> **Assigned task**
When the line containing "You are a GUI" is reached, copy it and each subsequent line of the material below exactly, through the last line.

[[ Data provided, beginning ]]

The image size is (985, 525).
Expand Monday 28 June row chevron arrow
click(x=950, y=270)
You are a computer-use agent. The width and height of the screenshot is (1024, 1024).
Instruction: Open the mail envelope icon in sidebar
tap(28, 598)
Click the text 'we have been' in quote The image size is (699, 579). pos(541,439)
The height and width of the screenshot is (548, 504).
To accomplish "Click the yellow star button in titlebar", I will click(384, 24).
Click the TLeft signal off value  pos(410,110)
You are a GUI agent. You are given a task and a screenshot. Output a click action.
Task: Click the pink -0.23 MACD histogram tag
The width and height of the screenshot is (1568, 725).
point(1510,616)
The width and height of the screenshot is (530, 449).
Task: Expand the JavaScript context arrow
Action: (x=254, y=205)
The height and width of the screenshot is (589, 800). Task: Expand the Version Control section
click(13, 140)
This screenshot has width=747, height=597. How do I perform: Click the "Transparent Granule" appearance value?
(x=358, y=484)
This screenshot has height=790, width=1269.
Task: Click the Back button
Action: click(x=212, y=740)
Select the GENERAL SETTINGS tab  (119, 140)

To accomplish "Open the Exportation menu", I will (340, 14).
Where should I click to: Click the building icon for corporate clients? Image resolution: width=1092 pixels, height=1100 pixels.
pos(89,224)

[[ Data provided, end ]]

> **The answer**
You are a GUI agent. You are given a task and a screenshot. Output a click action.
Task: Click the pink -0.23 MACD histogram tag
The width and height of the screenshot is (1568, 725).
point(1510,616)
The width and height of the screenshot is (530, 449).
Task: Expand the JavaScript context arrow
Action: (x=254, y=205)
The height and width of the screenshot is (589, 800). Task: Expand the Version Control section
click(13, 140)
This screenshot has width=747, height=597. How do I perform: Click the "Transparent Granule" appearance value?
(x=358, y=484)
This screenshot has height=790, width=1269.
Task: Click the Back button
Action: click(x=212, y=740)
Select the GENERAL SETTINGS tab  (119, 140)

To accomplish "Open the Exportation menu", I will (340, 14).
Where should I click to: Click the building icon for corporate clients? Image resolution: width=1092 pixels, height=1100 pixels.
pos(89,224)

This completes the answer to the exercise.